20.11.07

Comprando chayotes

Mercado al pie del acueducto romano
Montpellier, 2007

El sábado es día de mercado para los García-Gutiérrez. La idea es levantarnos temprano y, a pesar de que vivimos en Guachipelín, ir hasta la feria del agricultor de Pavas antes de que el sol caliente demasiado y de que los mejores productos vuelen. A mí ahora me gusta eso de ir a los mercados, pero no siempre fue así.

Recuerdo que de niño mi madre se empeñaba en que la acompañara al mercado Borbón, cuyo nombre entonces yo no relacionaba con ninguna realeza. Mientras mi padre se quedaba leyendo en el carro, ella se paseaba de tramo en tramo y yo, malhumorado y realmente asqueado del olor a verdura podrida que ahí se respiraba, la ayudaba a cargar unos bolsones de yute que se iban poniendo cada vez más pesados. Para colmo el hedor se impregnaba en ellos permanentemente, lo que constituía el mejor re-medio para que yo no me acercara a husmear por la cocina, que era el sitio donde mi madre los guardaba.

──────

■ INSTRUCCIÓN 1 ■
Enumera todos los nombres propios de lugares que aparecen en la entrada «Comprando chayotes».
■ INSTRUCCIÓN 2 ■
Reproduce sin cambios el pasaje de la entrada «Comprando chayotes» que empieza en «Mercado al pie» y termina en «siempre fue así.».

■ CONTENIDO DEL LISTADO ■
──────

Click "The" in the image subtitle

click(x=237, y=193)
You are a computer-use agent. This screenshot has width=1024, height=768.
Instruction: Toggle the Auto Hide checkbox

──────

■ RESPUESTA 1 ■
Montpellier, Guachipelín, Pavas, mercado Borbón

■ RESPUESTA 2 ■
Mercado al pie del acueducto romano
Montpellier, 2007

El sábado es día de mercado para los García-Gutiérrez. La idea es levantarnos temprano y, a pesar de que vivimos en Guachipelín, ir hasta la feria del agricultor de Pavas antes de que el sol caliente demasiado y de que los mejores productos vuelen. A mí ahora me gusta eso de ir a los mercados, pero no siempre fue así.